Earth Systems History
Multidisciplinary investigation of the origin and evolution of life, evolution of the Earth's oceans and atmosphere, and the interactions of physical, chemical, and biological processes in shaping Earth surface evolution. Some examples of current research by our faculty in Earth Systems History are shown below. Visit the faculty members' pages through the above links to get more information about research in Earth Systems History at UT.
The C-isotope system is a powerful tool to examine the dynamics of biogeochemical cycling throughout Earth history. Dr. Kah has been concentrating on the Mesoproterozoic (1.6-1.0 Ga) to determine causes and consequences of global environmental change during this time. By analyzing carbonate rocks and associated organic matter from Canada, Russia, and the U.S. (as well as using published data from China, Australia, and elsewhere), she and her colleagues have constructed a global marine C-isotopic curve for this time period.
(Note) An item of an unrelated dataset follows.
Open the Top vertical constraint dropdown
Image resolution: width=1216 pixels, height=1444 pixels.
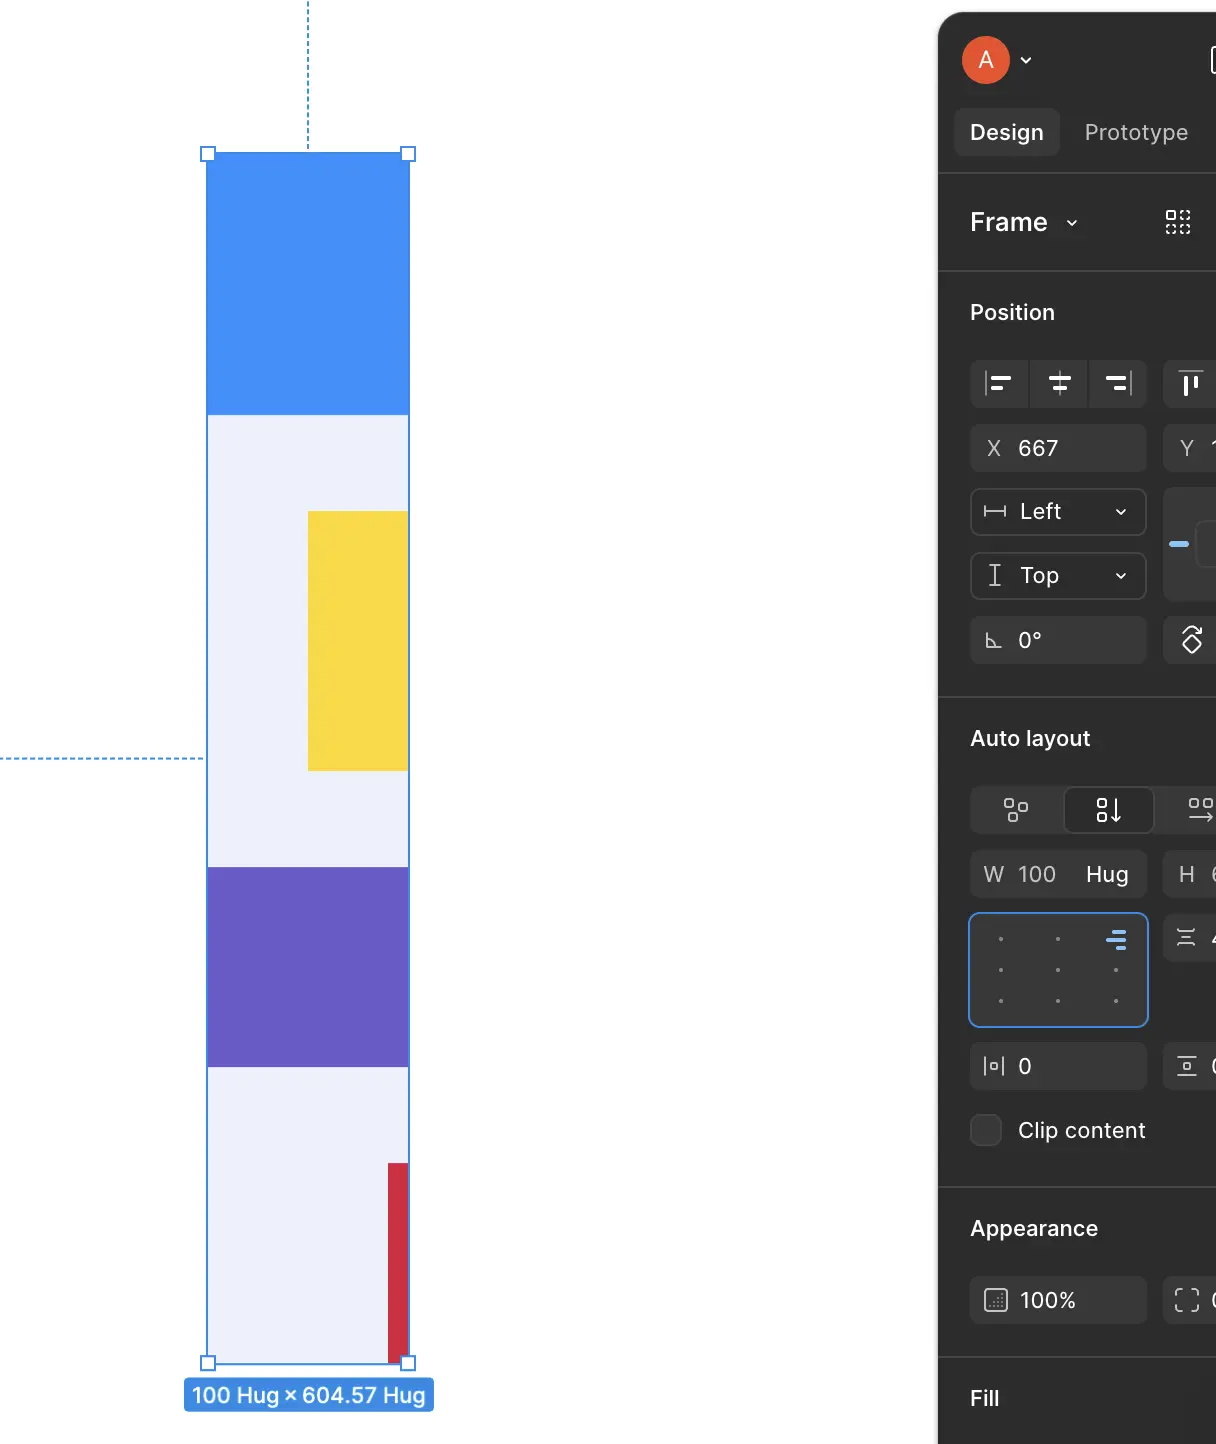point(1058,576)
Phanerozoic Mountain Chains
New understanding of the evolution of the Earth's crust through time can also be derived from studying the comparative history of Phanerozoic mountain chains. Most mountain chains have several components recognizable throughout the World. Understanding how these components evolve from individual continental margins, island arcs, and tectonostratigraphic terranes to mature continental continental crust and even supercontinents provides insight into the processes of continent formation as demonstrated by Prof. Hatcher in his work.
Fossil life incorporated into rocks of the Earth’s crust is one strongest tools for understanding the evolution of the Earth System. To best interpret how life has changed through time, it is critical to place organisms into an evolutionary framework. Dr. Sumrall has been investigating the evolutionary history of echinoderms (relatives of starfish and sand dollars) to determine the causes of origination and diversification of major taxonomic groups. Much of this research centers on the identification of like parts in different organisms (homology) that is used to analyze evolutionary relationships.